---------- Task input

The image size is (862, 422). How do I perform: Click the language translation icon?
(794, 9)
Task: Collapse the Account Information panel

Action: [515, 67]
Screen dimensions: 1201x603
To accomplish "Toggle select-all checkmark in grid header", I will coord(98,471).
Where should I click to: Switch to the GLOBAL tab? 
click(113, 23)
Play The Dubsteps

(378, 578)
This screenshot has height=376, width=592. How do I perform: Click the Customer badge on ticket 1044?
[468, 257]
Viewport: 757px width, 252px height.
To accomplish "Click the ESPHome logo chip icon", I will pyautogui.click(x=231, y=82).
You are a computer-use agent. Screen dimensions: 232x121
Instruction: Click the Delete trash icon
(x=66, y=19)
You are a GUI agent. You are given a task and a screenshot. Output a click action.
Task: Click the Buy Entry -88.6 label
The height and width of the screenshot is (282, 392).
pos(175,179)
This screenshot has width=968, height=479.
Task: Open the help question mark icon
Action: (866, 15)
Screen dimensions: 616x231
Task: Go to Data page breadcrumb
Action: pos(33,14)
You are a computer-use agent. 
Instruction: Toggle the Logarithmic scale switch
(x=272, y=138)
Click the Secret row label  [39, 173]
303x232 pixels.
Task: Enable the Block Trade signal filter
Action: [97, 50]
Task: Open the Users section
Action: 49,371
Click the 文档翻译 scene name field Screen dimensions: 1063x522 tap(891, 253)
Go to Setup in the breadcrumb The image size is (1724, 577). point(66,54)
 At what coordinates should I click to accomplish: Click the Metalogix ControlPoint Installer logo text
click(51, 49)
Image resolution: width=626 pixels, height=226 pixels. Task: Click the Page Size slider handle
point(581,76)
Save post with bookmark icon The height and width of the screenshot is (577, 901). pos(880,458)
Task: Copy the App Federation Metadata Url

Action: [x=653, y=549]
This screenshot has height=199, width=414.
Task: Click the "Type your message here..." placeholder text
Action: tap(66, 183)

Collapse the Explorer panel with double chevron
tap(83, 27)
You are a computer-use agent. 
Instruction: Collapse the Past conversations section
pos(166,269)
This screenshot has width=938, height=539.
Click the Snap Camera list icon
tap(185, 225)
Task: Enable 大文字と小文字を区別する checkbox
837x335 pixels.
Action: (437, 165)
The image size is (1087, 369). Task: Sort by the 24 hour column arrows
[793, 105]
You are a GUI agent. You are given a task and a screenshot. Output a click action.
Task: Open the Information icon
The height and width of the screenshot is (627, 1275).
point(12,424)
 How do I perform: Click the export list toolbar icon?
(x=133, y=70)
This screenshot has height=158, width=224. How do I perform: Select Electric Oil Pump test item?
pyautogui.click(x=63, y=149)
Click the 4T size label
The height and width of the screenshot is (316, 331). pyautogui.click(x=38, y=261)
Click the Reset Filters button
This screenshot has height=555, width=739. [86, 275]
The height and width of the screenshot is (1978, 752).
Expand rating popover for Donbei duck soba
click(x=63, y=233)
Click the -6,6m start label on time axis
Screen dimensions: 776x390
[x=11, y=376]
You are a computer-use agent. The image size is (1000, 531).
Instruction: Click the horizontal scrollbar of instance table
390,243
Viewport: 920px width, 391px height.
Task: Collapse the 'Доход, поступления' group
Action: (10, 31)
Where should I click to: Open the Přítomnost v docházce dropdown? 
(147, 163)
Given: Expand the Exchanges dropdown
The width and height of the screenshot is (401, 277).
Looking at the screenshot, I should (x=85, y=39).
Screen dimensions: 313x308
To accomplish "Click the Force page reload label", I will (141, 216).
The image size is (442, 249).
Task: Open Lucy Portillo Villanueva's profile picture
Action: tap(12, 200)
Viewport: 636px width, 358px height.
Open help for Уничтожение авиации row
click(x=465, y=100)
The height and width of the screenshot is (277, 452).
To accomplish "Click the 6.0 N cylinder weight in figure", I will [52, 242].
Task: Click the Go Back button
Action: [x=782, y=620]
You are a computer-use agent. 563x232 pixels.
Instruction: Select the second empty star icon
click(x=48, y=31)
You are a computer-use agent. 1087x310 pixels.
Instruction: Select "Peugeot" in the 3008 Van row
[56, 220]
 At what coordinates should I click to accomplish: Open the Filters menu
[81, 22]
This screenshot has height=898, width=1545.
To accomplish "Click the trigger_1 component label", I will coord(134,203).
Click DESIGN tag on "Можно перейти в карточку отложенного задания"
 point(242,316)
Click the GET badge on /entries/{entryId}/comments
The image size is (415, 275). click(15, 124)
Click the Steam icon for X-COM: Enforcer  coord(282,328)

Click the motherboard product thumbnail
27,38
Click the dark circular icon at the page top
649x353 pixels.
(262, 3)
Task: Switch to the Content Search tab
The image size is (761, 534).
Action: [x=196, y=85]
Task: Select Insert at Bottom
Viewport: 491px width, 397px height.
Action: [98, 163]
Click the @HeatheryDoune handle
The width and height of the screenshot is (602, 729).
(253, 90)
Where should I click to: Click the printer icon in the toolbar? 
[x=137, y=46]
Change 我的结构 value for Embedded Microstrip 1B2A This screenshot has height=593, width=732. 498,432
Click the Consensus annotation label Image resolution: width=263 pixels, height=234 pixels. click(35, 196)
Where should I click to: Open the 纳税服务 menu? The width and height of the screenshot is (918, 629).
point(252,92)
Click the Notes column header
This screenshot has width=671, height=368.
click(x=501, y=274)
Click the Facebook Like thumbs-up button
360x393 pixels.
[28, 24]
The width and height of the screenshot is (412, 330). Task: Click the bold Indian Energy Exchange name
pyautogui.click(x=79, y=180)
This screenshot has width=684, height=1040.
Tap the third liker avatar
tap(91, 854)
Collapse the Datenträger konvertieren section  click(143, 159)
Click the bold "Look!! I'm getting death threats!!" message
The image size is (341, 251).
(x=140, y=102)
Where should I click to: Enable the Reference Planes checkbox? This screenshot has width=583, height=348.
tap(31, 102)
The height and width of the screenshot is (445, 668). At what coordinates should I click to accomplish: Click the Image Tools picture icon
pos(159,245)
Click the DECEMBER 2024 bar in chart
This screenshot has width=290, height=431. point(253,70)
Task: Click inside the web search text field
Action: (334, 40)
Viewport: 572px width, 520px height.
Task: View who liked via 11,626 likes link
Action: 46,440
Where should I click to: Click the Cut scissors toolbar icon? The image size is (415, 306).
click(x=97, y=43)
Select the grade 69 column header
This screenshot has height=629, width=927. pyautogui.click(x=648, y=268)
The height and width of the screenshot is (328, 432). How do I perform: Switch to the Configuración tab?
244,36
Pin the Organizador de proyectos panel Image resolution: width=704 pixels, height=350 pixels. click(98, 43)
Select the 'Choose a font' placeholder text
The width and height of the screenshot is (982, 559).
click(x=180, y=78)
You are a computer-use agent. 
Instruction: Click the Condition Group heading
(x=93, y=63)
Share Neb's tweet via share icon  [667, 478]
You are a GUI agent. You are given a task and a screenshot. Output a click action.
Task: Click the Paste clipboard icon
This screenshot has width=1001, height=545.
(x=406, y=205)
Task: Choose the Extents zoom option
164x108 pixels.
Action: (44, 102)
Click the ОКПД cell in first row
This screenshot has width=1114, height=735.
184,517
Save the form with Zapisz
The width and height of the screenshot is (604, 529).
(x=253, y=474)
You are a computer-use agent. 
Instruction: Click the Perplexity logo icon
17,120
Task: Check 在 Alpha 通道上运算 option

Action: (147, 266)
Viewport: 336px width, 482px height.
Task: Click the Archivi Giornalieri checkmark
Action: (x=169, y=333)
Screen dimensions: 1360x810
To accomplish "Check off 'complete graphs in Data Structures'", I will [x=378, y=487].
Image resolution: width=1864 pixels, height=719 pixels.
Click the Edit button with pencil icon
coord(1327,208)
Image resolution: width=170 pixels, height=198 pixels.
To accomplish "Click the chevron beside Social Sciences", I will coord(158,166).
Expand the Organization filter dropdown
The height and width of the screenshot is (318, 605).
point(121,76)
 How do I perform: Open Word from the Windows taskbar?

--------------------

■ Exercise: Using the entries above, find all lines with "Choose". Copy them.

■ Result:
Select the 'Choose a font' placeholder text
Task: Choose the Extents zoom option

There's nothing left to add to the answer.